→ **WHAT TO PRODUCE**:
Put the lines of the listing from the line with "At what coordinates should I click to accomplish: Jump" to the line with "[1257, 161]" into a JSON list of strings, one string per line, skipping blank lines. Leave the pictures out.

→ **DATA SECTION**:
## BEGIN

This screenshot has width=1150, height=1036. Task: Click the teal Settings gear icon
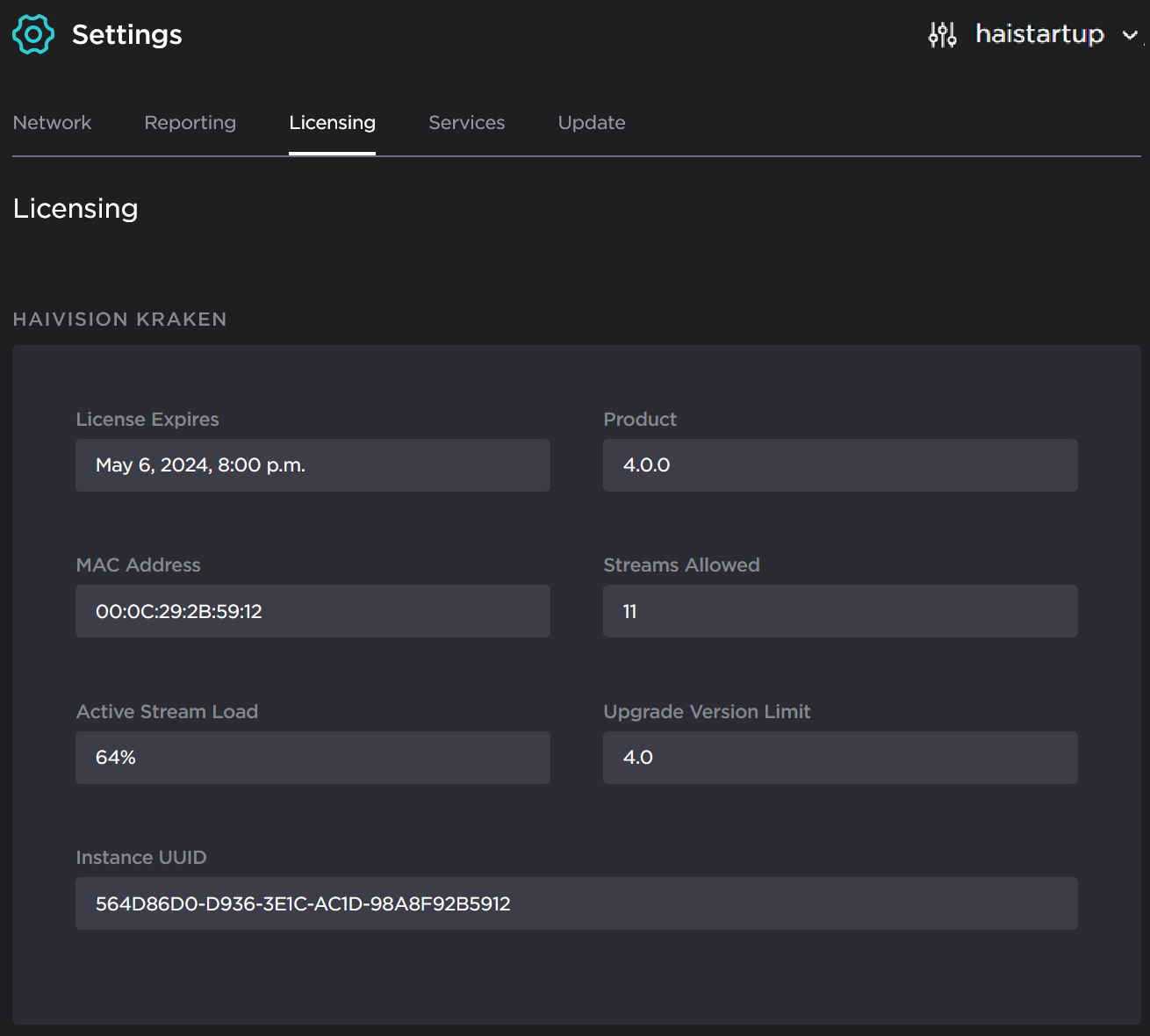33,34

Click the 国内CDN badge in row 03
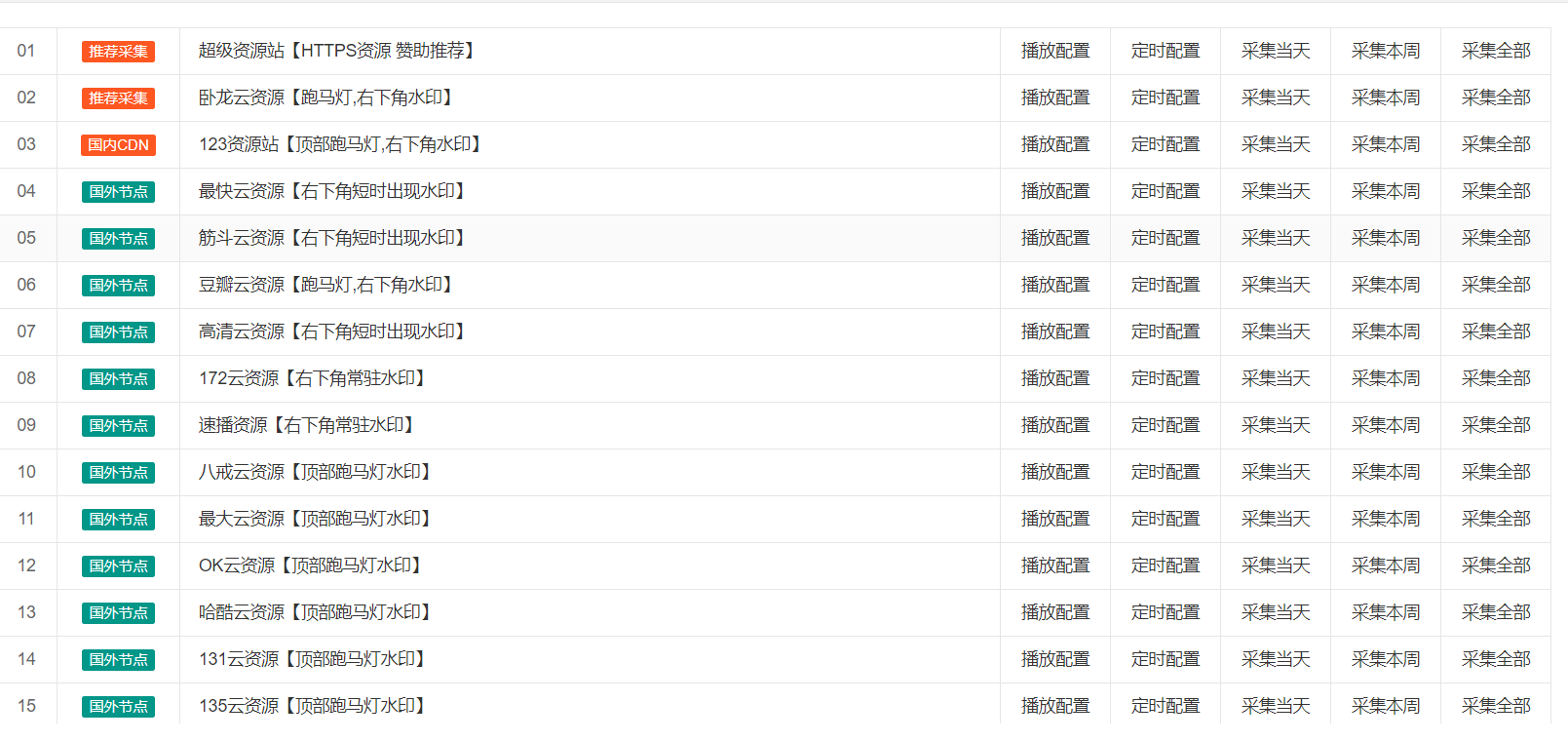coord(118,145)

## END
## BEGIN

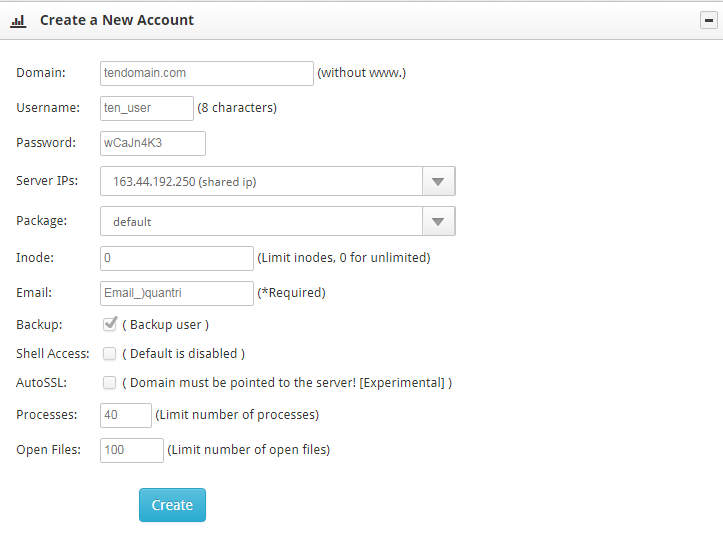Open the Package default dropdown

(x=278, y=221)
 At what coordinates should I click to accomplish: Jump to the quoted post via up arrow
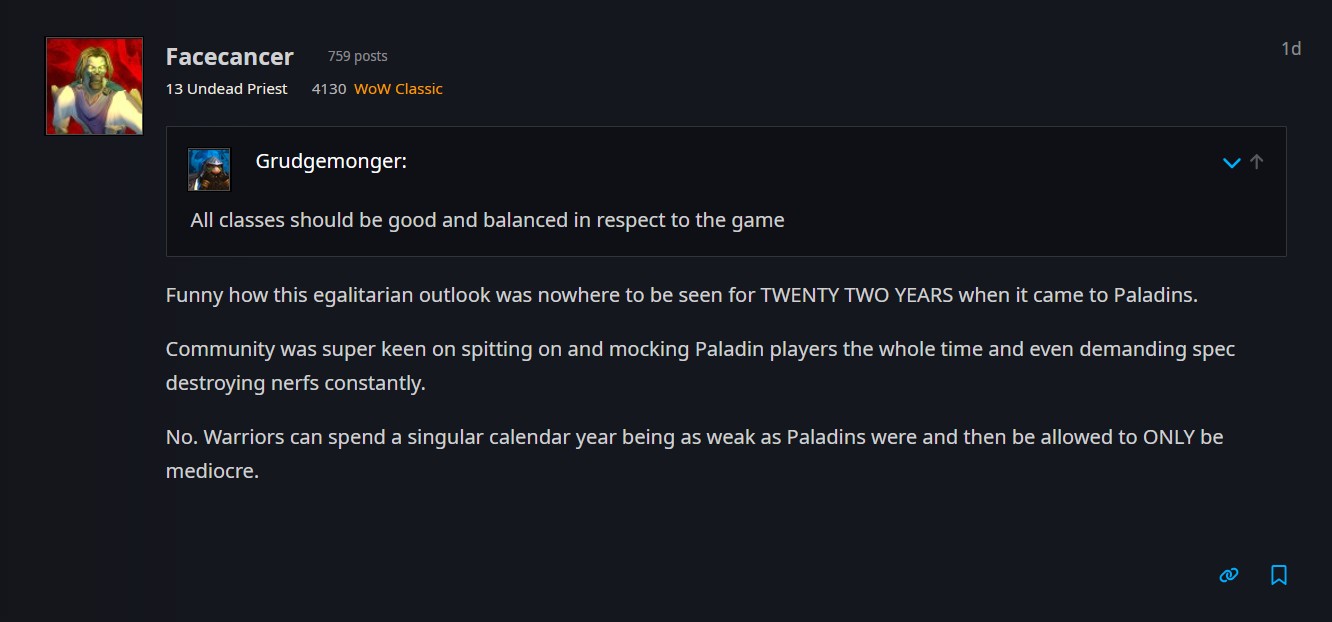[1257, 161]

## END
## BEGIN

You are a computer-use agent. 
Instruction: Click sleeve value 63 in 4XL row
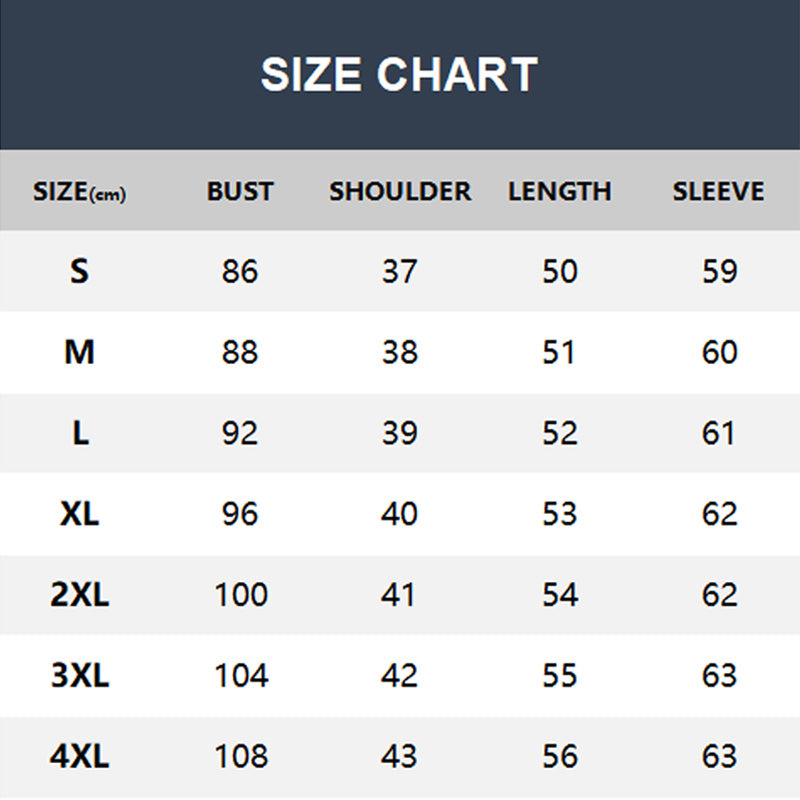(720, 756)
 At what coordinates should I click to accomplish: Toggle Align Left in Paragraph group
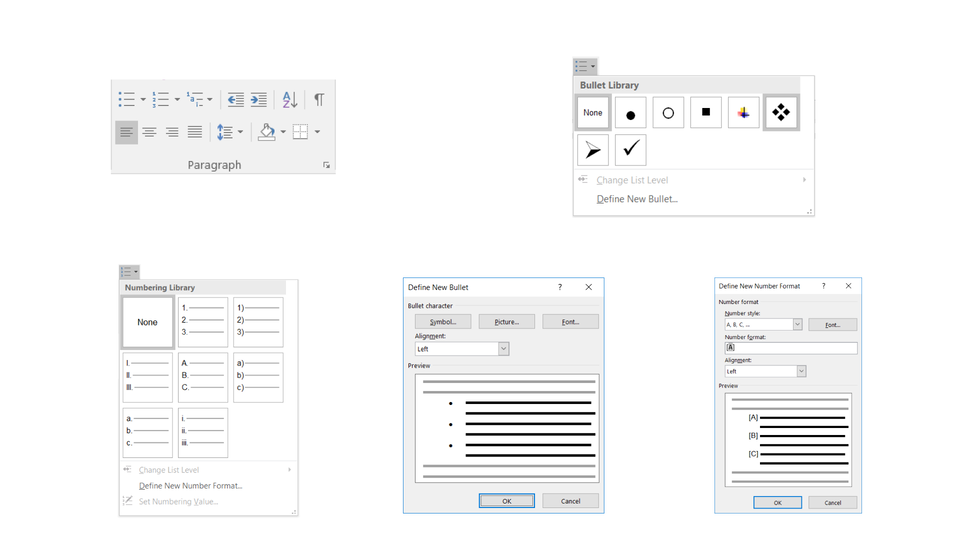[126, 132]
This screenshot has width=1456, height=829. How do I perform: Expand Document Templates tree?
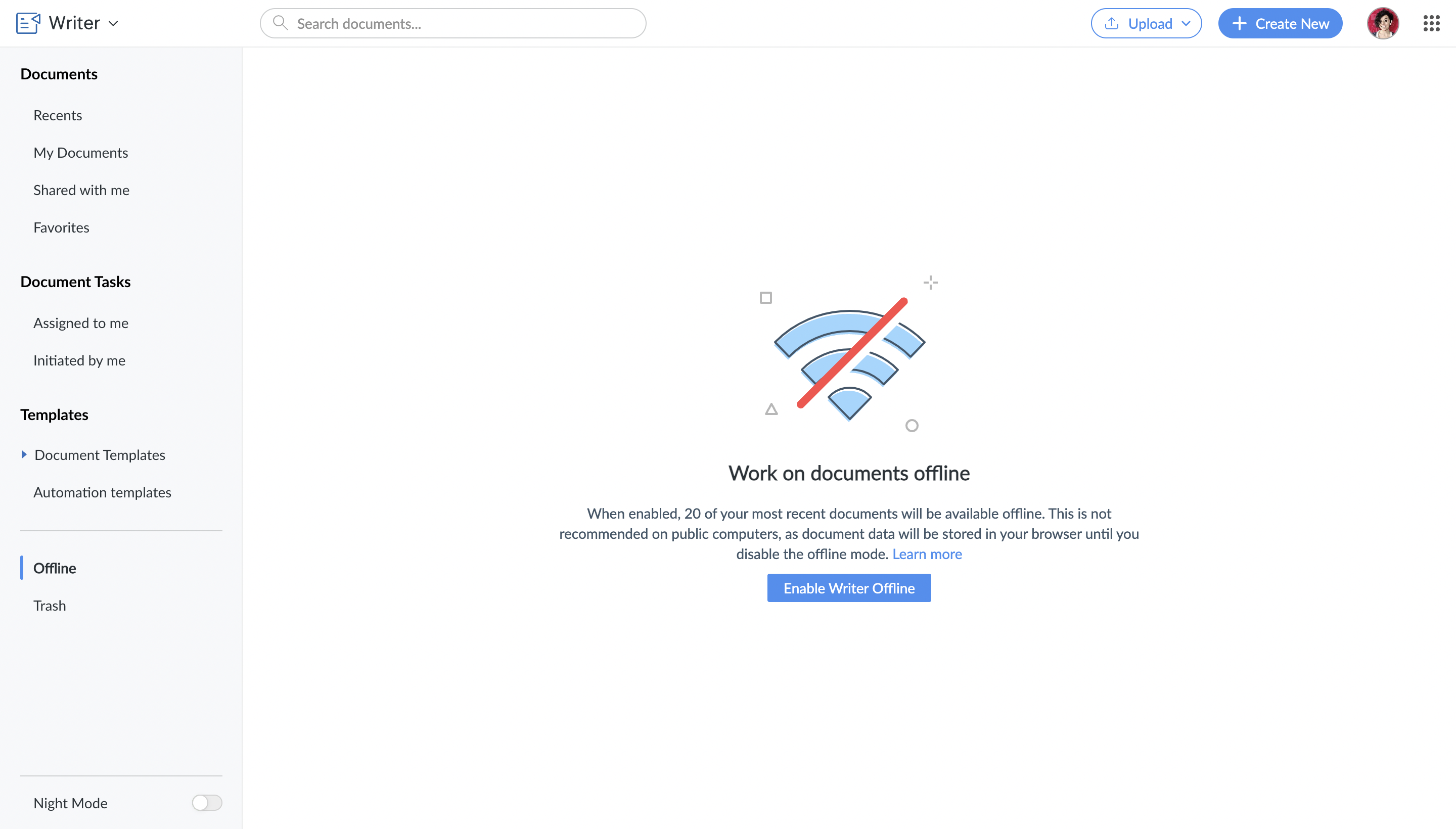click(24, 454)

## END

→ **SOLUTION**:
[
  " At what coordinates should I click to accomplish: Jump to the quoted post via up arrow",
  "[1257, 161]"
]